• Records to use:

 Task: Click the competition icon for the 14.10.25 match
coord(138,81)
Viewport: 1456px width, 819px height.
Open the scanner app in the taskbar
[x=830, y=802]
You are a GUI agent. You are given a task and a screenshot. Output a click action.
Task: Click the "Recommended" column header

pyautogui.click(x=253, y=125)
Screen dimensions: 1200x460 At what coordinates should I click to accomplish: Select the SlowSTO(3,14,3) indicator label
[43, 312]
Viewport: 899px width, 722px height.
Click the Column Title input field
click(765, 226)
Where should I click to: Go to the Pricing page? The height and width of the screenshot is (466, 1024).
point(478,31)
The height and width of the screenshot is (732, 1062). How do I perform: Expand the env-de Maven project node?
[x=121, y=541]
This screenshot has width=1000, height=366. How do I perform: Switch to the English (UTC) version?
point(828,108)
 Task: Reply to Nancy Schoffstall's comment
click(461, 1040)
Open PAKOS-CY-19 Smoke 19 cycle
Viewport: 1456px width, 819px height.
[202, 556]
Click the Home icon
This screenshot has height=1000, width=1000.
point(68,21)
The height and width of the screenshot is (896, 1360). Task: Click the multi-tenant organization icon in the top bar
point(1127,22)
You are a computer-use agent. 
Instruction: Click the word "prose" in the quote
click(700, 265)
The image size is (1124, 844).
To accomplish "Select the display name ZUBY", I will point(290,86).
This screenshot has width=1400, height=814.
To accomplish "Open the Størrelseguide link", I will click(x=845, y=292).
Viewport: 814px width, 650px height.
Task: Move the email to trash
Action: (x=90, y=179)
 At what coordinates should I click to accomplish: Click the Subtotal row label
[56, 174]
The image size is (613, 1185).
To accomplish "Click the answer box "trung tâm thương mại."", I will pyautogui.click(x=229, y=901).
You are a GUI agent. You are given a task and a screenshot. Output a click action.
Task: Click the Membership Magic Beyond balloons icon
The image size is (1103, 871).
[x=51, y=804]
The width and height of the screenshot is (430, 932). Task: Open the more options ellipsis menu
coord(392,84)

• Problem to solve: Output the material from the line containing "Screen dimensions: 1200x460" down through the line containing "click(765, 226)" as a two-column CSV with the header input,output. Write one row for each piece of material, putting its text and its answer each in a single quoted field, with any line breaks replaced by spaces.

• Correct answer:
input,output
"Screen dimensions: 1200x460 At what coordinates should I click to accomplish: Select the SlowSTO(3,14,3) indicator label","[43, 312]"
"Viewport: 899px width, 722px height. Click the Column Title input field","click(765, 226)"